Me refiero a lo de Pablo y Silas, en la primera lectura de hoy. Una cárcel en la que las puertas se abren solas; unos grilletes y cepos que se sueltan solos; unos reclusos y encarcelados que, de repente se encuentran libres, pero que no se escapan de la mazmorra; y, para colmo, un carcelero que, viendo el panorama, en pocos minutos pasa de querer quitarse la vida con la espada a convertirse al cristianismo, recibir el bautismo, hospedar en su casa a Pablo y Silas y organizar con toda su familia una fiesta grande.

Cualquiera puede pensar que estas cosas solo pasaban en tiempos de los primeros cristianos, porque eran muy buenos y piadosos, y, a lo sumo, en las películas de ahora, pero solo en las de cine religioso, claro. Y el problema, en cambio, no es que estos hechos extraordinarios no estén ocurriendo ahora –que sí que ocurren–, sino que, en el fondo, nos vamos acostumbrando sutilmente a ver las cosas de Dios con la misma mirada superficial con la que miramos a la pantalla del celuloide. Vivir nuestro día a día topándonos de narices con la normalidad más grisácea y cotidiana de las cosas que hacemos, con nuestras limitaciones tozudas y persistentes, con una convivencia que no para de esquivar las aristas cortantes y puntiagudas del carácter de los demás, etc, nos hace equivocar el centro y la medida. Equivocamos el centro, porque terminamos poniéndolo en nosotros mismos, en nuestras capacidades y acciones; y equivocamos la medida, porque la medida de las cosas seguimos siendo nosotros mismos, nuestros estados de ánimo, nuestros éxitos, nuestras cualiddes, etc. Por este camino llegamos inevitablemente a la “dislexia espiritual”, esa deformación propia de la mirada superficial que dificulta la lectura y, por lo tanto, la comprensión correcta de la acción prodigiosa de Dios en nuestra vida corriente y moliente.

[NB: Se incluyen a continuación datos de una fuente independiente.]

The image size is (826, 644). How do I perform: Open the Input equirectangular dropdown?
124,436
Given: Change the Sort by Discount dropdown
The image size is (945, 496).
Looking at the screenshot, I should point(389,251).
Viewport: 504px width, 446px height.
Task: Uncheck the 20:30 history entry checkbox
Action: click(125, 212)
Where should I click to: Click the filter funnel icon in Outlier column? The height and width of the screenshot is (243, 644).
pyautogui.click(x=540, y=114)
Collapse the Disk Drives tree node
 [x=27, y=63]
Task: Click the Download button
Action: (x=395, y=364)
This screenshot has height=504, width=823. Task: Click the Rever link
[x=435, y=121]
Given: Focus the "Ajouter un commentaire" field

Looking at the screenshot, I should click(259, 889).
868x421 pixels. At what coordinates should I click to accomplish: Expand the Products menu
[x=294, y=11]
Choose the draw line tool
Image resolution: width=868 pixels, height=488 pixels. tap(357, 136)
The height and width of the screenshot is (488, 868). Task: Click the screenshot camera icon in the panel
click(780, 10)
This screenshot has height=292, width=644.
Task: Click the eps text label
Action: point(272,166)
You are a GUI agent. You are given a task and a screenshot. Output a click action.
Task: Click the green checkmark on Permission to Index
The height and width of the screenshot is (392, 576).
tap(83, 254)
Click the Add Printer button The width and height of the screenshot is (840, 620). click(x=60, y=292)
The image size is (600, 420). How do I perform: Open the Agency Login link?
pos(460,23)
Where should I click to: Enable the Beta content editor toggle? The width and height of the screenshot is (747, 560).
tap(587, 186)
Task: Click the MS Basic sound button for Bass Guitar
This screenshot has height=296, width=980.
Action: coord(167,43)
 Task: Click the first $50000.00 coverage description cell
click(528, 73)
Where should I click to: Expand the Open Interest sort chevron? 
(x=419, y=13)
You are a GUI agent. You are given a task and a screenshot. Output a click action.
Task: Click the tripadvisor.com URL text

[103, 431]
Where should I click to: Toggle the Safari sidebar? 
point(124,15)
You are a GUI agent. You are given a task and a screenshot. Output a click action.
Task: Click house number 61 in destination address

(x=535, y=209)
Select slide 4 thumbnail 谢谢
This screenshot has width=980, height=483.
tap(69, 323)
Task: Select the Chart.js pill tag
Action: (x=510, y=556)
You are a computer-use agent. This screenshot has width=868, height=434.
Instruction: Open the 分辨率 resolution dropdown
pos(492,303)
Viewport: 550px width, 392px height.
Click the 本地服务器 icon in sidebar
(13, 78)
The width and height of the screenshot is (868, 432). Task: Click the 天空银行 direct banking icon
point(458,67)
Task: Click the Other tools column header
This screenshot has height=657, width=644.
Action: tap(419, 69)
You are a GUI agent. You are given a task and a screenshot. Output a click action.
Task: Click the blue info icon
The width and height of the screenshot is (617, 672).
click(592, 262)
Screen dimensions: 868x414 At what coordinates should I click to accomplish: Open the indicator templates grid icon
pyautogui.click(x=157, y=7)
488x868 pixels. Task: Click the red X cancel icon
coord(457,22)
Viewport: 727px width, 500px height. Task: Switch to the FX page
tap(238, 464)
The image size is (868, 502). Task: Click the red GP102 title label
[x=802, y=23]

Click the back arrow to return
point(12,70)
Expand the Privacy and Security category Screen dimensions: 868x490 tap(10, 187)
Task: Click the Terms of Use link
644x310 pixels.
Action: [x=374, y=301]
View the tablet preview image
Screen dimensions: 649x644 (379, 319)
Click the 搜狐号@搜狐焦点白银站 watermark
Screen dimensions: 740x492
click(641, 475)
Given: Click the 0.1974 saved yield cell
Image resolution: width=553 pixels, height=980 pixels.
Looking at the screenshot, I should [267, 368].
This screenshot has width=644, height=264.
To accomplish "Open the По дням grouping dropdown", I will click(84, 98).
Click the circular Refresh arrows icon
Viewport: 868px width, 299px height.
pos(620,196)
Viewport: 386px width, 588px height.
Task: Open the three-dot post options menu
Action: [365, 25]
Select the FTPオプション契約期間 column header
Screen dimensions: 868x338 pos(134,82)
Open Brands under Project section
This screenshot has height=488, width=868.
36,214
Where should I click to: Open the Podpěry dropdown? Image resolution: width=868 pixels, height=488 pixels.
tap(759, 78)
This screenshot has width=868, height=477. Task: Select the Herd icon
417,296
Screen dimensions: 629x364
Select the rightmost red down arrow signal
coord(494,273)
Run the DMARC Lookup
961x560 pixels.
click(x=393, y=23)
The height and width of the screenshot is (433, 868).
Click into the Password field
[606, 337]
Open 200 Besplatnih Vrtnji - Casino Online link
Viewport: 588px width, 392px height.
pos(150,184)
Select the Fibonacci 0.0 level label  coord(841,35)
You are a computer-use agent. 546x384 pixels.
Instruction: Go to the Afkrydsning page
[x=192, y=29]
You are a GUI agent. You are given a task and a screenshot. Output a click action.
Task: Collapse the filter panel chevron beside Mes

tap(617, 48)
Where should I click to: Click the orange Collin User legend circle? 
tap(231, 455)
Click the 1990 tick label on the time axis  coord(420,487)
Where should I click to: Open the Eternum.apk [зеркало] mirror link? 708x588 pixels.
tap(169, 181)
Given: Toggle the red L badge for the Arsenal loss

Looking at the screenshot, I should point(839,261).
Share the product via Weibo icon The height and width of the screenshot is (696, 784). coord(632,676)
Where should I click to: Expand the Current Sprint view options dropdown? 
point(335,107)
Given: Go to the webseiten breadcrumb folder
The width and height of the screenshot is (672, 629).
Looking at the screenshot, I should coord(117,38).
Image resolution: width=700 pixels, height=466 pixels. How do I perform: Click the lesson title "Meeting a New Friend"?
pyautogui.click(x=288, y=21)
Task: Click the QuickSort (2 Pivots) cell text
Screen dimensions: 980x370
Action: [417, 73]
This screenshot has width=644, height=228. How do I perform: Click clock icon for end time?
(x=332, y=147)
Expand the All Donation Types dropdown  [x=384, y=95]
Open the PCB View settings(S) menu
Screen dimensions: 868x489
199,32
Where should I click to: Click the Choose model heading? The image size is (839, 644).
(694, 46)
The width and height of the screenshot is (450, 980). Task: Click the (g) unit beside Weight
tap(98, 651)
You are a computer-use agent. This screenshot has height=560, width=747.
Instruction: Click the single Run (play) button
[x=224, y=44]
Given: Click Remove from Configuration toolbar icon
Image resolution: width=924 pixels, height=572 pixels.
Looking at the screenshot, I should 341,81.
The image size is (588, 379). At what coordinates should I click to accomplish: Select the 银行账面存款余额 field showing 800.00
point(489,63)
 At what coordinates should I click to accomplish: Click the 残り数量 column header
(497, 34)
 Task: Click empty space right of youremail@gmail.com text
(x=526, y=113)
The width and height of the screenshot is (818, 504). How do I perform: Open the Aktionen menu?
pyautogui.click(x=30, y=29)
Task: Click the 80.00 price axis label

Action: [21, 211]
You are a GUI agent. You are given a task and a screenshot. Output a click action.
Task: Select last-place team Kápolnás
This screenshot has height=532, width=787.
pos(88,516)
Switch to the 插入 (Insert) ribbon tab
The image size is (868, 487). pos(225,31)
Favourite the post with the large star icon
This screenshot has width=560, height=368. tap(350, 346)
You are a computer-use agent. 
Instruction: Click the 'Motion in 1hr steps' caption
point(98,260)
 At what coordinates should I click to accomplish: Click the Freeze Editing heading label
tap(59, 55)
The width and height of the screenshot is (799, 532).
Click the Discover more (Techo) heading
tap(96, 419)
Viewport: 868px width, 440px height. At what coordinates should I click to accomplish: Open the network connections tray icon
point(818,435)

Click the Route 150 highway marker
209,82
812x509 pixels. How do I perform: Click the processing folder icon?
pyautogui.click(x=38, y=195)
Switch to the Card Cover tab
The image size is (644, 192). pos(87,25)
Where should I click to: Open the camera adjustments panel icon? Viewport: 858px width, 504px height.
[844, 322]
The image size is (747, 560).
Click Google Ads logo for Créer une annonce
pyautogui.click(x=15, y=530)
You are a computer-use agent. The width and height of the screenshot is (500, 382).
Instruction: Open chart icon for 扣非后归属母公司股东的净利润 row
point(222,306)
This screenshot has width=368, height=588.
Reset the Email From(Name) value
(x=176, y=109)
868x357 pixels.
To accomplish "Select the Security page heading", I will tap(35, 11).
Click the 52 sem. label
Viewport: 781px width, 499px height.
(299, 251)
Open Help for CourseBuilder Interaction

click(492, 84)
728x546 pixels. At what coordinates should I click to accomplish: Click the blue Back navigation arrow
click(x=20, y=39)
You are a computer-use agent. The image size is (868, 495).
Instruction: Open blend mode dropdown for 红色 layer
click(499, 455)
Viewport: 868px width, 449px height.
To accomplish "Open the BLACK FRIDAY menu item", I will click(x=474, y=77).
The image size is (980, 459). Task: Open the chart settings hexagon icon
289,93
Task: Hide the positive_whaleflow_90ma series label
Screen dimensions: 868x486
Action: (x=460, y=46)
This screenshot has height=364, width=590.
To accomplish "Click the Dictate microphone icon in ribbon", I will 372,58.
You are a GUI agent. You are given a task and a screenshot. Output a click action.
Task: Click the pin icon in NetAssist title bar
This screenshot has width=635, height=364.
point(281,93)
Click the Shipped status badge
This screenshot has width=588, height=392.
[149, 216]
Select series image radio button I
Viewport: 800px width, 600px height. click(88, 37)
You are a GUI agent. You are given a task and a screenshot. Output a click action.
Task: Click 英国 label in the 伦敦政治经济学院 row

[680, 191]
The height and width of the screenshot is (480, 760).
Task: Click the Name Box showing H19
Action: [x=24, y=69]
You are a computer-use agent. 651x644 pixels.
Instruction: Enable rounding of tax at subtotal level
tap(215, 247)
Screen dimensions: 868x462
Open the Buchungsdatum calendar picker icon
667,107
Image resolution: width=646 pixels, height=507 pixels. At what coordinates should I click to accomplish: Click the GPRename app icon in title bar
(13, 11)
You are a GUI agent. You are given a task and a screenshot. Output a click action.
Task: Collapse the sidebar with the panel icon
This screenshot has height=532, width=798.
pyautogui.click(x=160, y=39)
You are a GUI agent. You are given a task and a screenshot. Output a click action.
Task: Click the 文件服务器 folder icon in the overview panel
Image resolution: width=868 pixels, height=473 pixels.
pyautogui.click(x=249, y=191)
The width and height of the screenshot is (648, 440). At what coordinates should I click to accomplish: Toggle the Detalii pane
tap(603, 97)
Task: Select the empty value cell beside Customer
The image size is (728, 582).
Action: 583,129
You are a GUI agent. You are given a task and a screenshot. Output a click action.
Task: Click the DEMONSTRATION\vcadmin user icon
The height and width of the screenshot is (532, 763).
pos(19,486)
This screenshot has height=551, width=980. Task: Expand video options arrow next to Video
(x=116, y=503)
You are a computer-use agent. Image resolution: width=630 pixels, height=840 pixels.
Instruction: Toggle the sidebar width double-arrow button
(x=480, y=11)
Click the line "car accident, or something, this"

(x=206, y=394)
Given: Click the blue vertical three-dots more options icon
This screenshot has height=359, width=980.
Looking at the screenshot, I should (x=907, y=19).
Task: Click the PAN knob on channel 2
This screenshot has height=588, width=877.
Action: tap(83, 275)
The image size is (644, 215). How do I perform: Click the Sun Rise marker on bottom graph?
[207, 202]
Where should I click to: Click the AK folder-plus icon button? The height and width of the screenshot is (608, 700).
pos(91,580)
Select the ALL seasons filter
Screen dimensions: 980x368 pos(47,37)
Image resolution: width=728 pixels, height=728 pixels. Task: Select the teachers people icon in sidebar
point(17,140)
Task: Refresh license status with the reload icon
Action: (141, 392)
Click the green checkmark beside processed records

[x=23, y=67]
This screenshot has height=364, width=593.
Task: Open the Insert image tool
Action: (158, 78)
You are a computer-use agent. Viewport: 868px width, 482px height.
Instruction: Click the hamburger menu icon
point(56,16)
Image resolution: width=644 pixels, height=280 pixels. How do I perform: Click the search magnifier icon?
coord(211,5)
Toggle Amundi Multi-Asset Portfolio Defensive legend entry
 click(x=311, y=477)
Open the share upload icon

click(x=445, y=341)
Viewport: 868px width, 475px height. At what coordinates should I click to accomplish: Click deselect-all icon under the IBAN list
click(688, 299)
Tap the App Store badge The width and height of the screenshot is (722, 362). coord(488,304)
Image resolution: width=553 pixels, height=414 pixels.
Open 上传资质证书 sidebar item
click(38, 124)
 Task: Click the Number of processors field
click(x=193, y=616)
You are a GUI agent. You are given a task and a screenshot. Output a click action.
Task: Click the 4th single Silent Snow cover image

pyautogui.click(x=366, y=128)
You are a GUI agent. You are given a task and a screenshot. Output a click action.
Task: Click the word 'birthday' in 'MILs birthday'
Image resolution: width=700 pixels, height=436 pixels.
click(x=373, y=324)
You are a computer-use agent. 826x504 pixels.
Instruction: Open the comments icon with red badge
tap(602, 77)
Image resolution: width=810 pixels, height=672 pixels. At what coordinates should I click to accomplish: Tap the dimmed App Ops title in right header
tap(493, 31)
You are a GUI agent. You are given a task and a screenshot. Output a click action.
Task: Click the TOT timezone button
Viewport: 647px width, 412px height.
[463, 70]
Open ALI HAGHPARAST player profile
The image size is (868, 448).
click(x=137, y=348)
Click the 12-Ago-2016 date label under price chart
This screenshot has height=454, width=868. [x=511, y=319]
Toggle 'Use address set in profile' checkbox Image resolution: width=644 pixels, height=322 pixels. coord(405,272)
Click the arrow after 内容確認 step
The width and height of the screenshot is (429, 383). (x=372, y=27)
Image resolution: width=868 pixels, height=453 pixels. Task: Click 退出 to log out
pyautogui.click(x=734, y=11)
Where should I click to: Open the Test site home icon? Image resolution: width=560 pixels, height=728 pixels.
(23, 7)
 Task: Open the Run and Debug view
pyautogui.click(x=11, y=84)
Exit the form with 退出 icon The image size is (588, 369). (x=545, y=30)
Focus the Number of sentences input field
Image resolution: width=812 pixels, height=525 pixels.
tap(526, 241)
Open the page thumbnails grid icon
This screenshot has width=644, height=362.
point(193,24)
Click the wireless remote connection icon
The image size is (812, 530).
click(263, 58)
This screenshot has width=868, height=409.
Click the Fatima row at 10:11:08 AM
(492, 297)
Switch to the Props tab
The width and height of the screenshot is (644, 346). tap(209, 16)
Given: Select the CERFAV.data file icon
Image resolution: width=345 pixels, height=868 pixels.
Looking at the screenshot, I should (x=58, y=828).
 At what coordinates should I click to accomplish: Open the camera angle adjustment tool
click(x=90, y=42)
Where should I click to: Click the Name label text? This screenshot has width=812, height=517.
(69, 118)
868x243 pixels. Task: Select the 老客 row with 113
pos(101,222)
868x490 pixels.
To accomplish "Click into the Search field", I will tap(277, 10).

Cristo, en el Evangelio, vuelve a asegurarnos el envío del don del Espíritu Santo. Nos lo enviará como Defensor, como Espíritu de verdad, como aquel que nos ayudará a leer y comprender en profundidad los hechos extraordinarios que Dios realiza a raudales en lo más monótono y ordinari de nuestra vida cotidiana. Porque es ahí, en la película de nuestro día a día donde el Espíritu Santo sigue obrando prodigios mucho más extraordinarios que los que contemplaron Pablo, Silas, el carcelero y los presos de aquellas mazmorras. Cuánta fe perdemos por los agujeros de tanto activismo desordenado y de tanta queja lastimera porque Dios no nos hace algún que otro milagrito de vez en cuando, alguna que otra intervención extraordinaria que nos ayude a llegar a fin de mes o, al menos, a sobrellevar los agobios de la vida diaria. Nos comportamos entonces como ese niño caprichoso que es incapaz de reconocer el diamante que su madre le ha puesto en la mano, porque no para de llorar y patalear por una piruleta.

El Espíritu Santo ha de ayudarnos a purificar la mirada y leer desde la fe providente de Dios tantos acontecimientos anodinos y escondidos de nuestro día a día, que muchas veces nos pasan desapercibidos, y en los que se esconde la mano amorosa y rebosante de Dios. El Espíritu Santo cura nuestra “dislexia espiritual” porque nos ayuda a entender el lenguaje de Dios, que habla en el silencio de tantas cosas que pasan inadvertidas y hasta despreciadas por los criterios mundanos de tantas almas superficiales. Esa dislexia espiritual, que nos impide leer y comprender la gramática de Dios en nuestra vida, nos hace creer que lo extraordinario y prodigioso es lo que vale porque nos hace triunfar a los ojos del mundo. Al final, somos capaces de renunciar al cine bien hecho, ese del día a día, buscan en la cartelera de los milagros alguna escena de acción, como la de Pablo y Silas.